PDA

View Full Version : Solved: Align Data



Carpiem
11-18-2006, 11:50 PM
Please take a look at the "align Data" attachment. There is no code in the file. it simply has data & Tables to provide a visual of my problem.

Namely I copy PDF File data into excel and convert it into a Table used for
calculations at a later stage. Aligning this data can be very user intensive, because the Source PDF Files always have a number of rows or lines that aren't text wrapped properly.

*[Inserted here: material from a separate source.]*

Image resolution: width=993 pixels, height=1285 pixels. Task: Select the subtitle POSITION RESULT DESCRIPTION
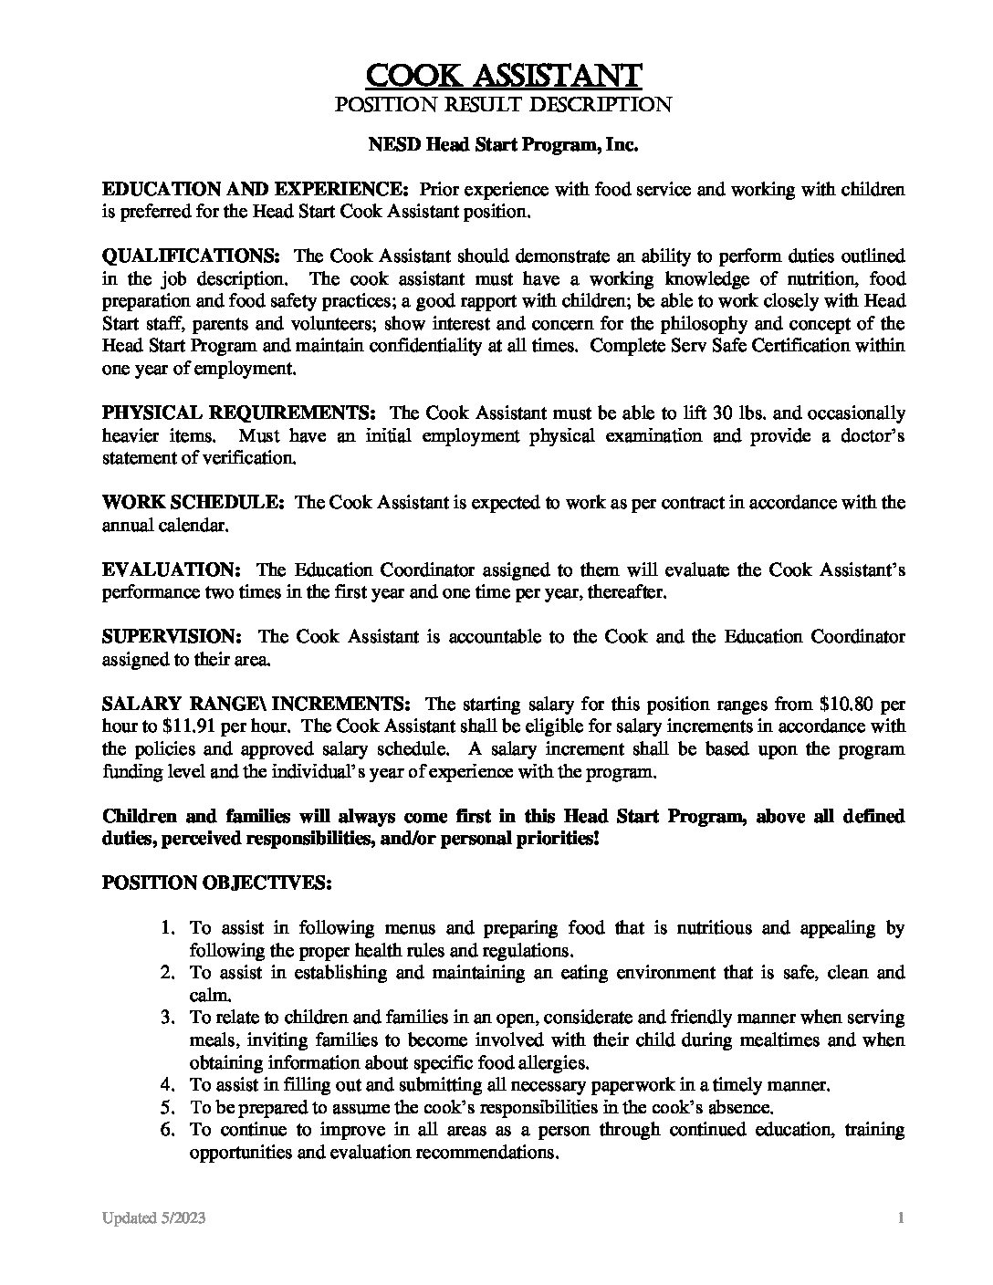click(504, 105)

You can imagine the tedium of looking at say 700 lines manually in order
locate and then fix those lines that need to be aligned.
Based on the attached file:

1) Column "A" data was copied from a pdf (acrobat) file containing
lines not wrapped properly.

2) The lines not wrapped properly ( 4 & 5 ) and ( 8 & 9 ) require logic recognizing
which words need to go into which columns? As shown in Table 2.

3) The critical Logic is how to ensure that the Section Lines in Column "C" are not
confused with PartNo Lines in Column "F".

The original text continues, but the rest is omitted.